Entre pression domestique et exigences professionnelles, la charge mentale sature les ressources des soignants. Quels sont les mécanismes à l’œuvre et les solutions pour préserver sa santé ?
« Il faut en même temps que je fasse les plannings de l’équipe, que je réponde à la famille de ce patient, que je trouve des intérimaires… Pendant ce temps, l’école de mon fils me passe appel sur appel, et mon mari me laisse m’occuper de nos prochaines vacances. Tu imagines la charge mentale ? » Cette notion connaît un certain succès aussi bien dans la littérature scientifique que dans la presse grand public et le langage courant, sans que l’on sache exactement ce qu’elle désigne.
De quoi parle-t-on ?
La charge mentale répond en réalité à deux définitions complémentaires.

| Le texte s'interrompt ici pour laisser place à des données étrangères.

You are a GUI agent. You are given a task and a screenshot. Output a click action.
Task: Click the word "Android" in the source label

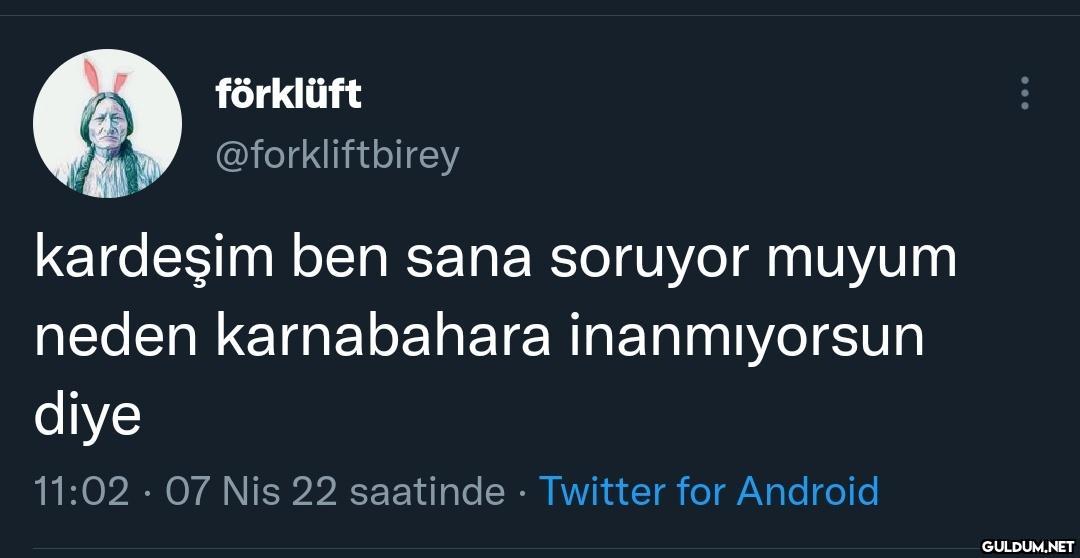tap(808, 491)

– En sciences sociales, elle renvoie aux questions relatives à l’organisation, la planification et l’anticipation du quotidien : repas, courses, rendez-vous médicaux… Toutes ces activités nécessitent du temps, mais aussi de l’attention. Le mécanisme à l’œuvre reposerait sur la volonté de prendre soin et le fait de se sentir responsable des membres de sa famille, traduite par une préoccupation fréquente, voire constante. Compte tenu de la persistance des inégalités homme/femme dans le partage du travail domestique, la charge mentale concerne plutôt (mais pas exclusivement) les femmes, les exposant à davantage de stress, d’anxiété, et de troubles du sommeil. Plusieurs déterminants ont été identifiés : statut socio-économique, niveau d’éducation relatif des conjoints, présence et âge des enfants…
– En psychologie cognitive, la charge mentale désigne la sollicitation des ressources cognitives (mémoire de travail, attention, raisonnement) nécessaire pour réaliser une tâche, par rapport à la capacité maximale de l’individu. Elle englobe la charge intrinsèque, liée à la complexité de l’information à traiter et la charge extrinsèque, liée à la manière dont l’information est présentée (1). Certaines recherches suggèrent l’existence non d’un seul réservoir d’attention (2), mais de plusieurs (3), permettant, par exemple, de conduire et de parler en même temps, sans trop perdre en concentration. Chez les soignants, on voit aisément comment ces deux définitions coexistent. Par ailleurs, le métier exige un travail émotionnel complexe, qui expose à la sollicitude, suppose empathie et contrôle de soi, jusque dans l’expression de ses propres émotions face à la souffrance, à la mort, aux troubles du comportement, ou à la violence verbale et physique. De multiples défis qui s’ajoutent à la charge mentale familiale.